» **What you have to do**: Every line of the material below must be repeated exactly.

Record extracts Block Start

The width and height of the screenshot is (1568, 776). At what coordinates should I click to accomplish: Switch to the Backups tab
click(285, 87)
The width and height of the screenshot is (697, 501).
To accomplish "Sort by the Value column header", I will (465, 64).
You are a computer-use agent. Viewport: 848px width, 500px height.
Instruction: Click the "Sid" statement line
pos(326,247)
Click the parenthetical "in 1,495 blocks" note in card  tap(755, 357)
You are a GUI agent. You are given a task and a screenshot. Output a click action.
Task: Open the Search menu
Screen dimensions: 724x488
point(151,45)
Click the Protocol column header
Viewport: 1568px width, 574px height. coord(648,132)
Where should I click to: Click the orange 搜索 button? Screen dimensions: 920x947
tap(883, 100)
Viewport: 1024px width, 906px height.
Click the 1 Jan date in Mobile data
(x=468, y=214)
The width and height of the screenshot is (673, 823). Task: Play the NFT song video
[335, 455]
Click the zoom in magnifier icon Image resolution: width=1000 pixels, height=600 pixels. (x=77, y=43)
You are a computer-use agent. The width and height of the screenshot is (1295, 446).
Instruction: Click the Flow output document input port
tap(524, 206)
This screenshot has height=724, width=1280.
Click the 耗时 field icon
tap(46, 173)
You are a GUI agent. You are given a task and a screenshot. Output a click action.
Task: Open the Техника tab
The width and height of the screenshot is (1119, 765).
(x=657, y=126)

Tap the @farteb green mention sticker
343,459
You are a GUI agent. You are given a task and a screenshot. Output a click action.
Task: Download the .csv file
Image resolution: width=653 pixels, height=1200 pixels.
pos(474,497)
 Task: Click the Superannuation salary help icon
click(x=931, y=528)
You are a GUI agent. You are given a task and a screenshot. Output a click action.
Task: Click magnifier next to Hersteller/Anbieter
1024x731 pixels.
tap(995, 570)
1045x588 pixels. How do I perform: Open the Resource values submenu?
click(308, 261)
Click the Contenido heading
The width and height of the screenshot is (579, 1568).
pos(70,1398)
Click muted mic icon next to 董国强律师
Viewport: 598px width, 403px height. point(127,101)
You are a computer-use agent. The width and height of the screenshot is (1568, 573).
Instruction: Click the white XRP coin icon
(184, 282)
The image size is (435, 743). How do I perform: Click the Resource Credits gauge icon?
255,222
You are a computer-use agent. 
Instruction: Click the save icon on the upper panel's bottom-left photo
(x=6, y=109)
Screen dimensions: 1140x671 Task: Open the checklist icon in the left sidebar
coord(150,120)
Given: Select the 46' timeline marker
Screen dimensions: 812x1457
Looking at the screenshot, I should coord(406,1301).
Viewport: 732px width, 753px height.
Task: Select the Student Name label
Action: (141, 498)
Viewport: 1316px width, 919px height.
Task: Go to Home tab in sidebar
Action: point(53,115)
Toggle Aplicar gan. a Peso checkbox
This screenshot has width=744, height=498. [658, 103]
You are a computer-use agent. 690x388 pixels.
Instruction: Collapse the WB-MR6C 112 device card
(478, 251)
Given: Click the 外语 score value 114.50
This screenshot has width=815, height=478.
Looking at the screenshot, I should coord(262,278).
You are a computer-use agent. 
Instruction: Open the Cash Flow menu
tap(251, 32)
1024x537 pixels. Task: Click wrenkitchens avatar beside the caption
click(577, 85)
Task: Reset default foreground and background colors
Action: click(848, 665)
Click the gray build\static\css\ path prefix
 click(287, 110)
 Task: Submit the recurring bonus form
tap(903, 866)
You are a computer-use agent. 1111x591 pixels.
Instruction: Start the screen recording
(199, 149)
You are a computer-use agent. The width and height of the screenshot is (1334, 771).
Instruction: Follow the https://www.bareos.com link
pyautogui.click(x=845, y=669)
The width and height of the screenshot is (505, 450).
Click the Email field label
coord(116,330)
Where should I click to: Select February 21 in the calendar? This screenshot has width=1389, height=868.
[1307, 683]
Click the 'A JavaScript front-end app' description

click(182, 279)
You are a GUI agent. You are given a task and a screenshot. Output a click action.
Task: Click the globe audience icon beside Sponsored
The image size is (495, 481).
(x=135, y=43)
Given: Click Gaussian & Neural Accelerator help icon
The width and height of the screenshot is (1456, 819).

Record extracts Block End

» **Your solution**:
The width and height of the screenshot is (1568, 776). At what coordinates should I click to accomplish: Switch to the Backups tab
click(285, 87)
The width and height of the screenshot is (697, 501).
To accomplish "Sort by the Value column header", I will (465, 64).
You are a computer-use agent. Viewport: 848px width, 500px height.
Instruction: Click the "Sid" statement line
pos(326,247)
Click the parenthetical "in 1,495 blocks" note in card  tap(755, 357)
You are a GUI agent. You are given a task and a screenshot. Output a click action.
Task: Open the Search menu
Screen dimensions: 724x488
point(151,45)
Click the Protocol column header
Viewport: 1568px width, 574px height. coord(648,132)
Where should I click to: Click the orange 搜索 button? Screen dimensions: 920x947
tap(883, 100)
Viewport: 1024px width, 906px height.
Click the 1 Jan date in Mobile data
(x=468, y=214)
The width and height of the screenshot is (673, 823). Task: Play the NFT song video
[335, 455]
Click the zoom in magnifier icon Image resolution: width=1000 pixels, height=600 pixels. (x=77, y=43)
You are a computer-use agent. The width and height of the screenshot is (1295, 446).
Instruction: Click the Flow output document input port
tap(524, 206)
This screenshot has height=724, width=1280.
Click the 耗时 field icon
tap(46, 173)
You are a GUI agent. You are given a task and a screenshot. Output a click action.
Task: Open the Техника tab
The width and height of the screenshot is (1119, 765).
(x=657, y=126)

Tap the @farteb green mention sticker
343,459
You are a GUI agent. You are given a task and a screenshot. Output a click action.
Task: Download the .csv file
Image resolution: width=653 pixels, height=1200 pixels.
pos(474,497)
 Task: Click the Superannuation salary help icon
click(x=931, y=528)
You are a GUI agent. You are given a task and a screenshot. Output a click action.
Task: Click magnifier next to Hersteller/Anbieter
1024x731 pixels.
tap(995, 570)
1045x588 pixels. How do I perform: Open the Resource values submenu?
click(308, 261)
Click the Contenido heading
The width and height of the screenshot is (579, 1568).
pos(70,1398)
Click muted mic icon next to 董国强律师
Viewport: 598px width, 403px height. point(127,101)
You are a computer-use agent. The width and height of the screenshot is (1568, 573).
Instruction: Click the white XRP coin icon
(184, 282)
The image size is (435, 743). How do I perform: Click the Resource Credits gauge icon?
255,222
You are a computer-use agent. 
Instruction: Click the save icon on the upper panel's bottom-left photo
(x=6, y=109)
Screen dimensions: 1140x671 Task: Open the checklist icon in the left sidebar
coord(150,120)
Given: Select the 46' timeline marker
Screen dimensions: 812x1457
Looking at the screenshot, I should coord(406,1301).
Viewport: 732px width, 753px height.
Task: Select the Student Name label
Action: (141, 498)
Viewport: 1316px width, 919px height.
Task: Go to Home tab in sidebar
Action: point(53,115)
Toggle Aplicar gan. a Peso checkbox
This screenshot has width=744, height=498. [658, 103]
You are a computer-use agent. 690x388 pixels.
Instruction: Collapse the WB-MR6C 112 device card
(478, 251)
Given: Click the 外语 score value 114.50
This screenshot has width=815, height=478.
Looking at the screenshot, I should coord(262,278).
You are a computer-use agent. 
Instruction: Open the Cash Flow menu
tap(251, 32)
1024x537 pixels. Task: Click wrenkitchens avatar beside the caption
click(577, 85)
Task: Reset default foreground and background colors
Action: click(848, 665)
Click the gray build\static\css\ path prefix
 click(287, 110)
 Task: Submit the recurring bonus form
tap(903, 866)
You are a computer-use agent. 1111x591 pixels.
Instruction: Start the screen recording
(199, 149)
You are a computer-use agent. The width and height of the screenshot is (1334, 771).
Instruction: Follow the https://www.bareos.com link
pyautogui.click(x=845, y=669)
The width and height of the screenshot is (505, 450).
Click the Email field label
coord(116,330)
Where should I click to: Select February 21 in the calendar? This screenshot has width=1389, height=868.
[1307, 683]
Click the 'A JavaScript front-end app' description

click(182, 279)
You are a GUI agent. You are given a task and a screenshot. Output a click action.
Task: Click the globe audience icon beside Sponsored
The image size is (495, 481).
(x=135, y=43)
Given: Click Gaussian & Neural Accelerator help icon
The width and height of the screenshot is (1456, 819).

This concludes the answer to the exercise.